I so desperately want to help. But what can I actually do? I’ve brought dinner and dropped off a gift and sent a card that was funny.
But, it all feels so lame.
Like – hey I know you might die from this but here’s a blanket!
And then I feel guilty because somehow I’ve made HER cancer diagnosis about me! Seriously, what is wrong with me?
I tend to be a spiral thinker so of course, I wonder, should I text today? No, give her some space. But if I don’t text will she think I’ve forgotten about her? Should I stop by? No, she is probably resting. But if I don’t stop by will she think I’m ignoring her or have no time for her when she’s in crisis?
I know all of these thoughts are ridiculous – but I can’t help thinking them.
I’m so frustrated by my lack of ability to do anything.
There are not enough words, cards, flowers, blankets, chocolates, gifts of any size or shape that will take the cancer away.
The whole process is so incredibly long, the treatment is so intense, the pain she’s enduring is terrible.
There. is. nothing.

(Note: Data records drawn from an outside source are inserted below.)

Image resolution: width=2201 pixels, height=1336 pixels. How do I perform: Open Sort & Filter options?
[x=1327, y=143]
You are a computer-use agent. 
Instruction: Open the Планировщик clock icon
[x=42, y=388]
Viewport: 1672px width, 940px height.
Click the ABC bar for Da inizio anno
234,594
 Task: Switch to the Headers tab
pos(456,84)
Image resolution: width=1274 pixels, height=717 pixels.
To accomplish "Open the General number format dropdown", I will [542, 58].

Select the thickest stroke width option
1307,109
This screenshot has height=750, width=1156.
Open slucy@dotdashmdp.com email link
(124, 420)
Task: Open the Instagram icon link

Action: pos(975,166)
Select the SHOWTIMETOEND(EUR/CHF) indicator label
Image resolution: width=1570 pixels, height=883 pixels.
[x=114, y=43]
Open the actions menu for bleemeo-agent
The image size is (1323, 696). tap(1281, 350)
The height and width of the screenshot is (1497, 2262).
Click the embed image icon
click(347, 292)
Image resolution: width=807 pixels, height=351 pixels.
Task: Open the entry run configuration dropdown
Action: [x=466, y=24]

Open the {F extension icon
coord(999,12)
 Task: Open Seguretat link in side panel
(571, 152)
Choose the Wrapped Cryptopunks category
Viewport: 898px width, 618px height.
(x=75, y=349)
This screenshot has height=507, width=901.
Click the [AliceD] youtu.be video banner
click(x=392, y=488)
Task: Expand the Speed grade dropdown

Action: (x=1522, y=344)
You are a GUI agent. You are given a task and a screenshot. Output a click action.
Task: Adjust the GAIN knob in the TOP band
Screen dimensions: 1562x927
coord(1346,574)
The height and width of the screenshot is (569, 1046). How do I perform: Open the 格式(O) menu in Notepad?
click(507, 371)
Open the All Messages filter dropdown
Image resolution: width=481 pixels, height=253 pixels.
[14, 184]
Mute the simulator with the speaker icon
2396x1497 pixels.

I. can. do.
Of course, I can be there, and help, and continue to send the texts and deliver the dinner and write the encouragement – but at the end of the day, I can’t take the cancer away.
I realize all friends, family, and loved ones who are on the other side of a cancer diagnosis feel the same way. We all wish there was something more we could do.
And we will all continue to be there no matter what.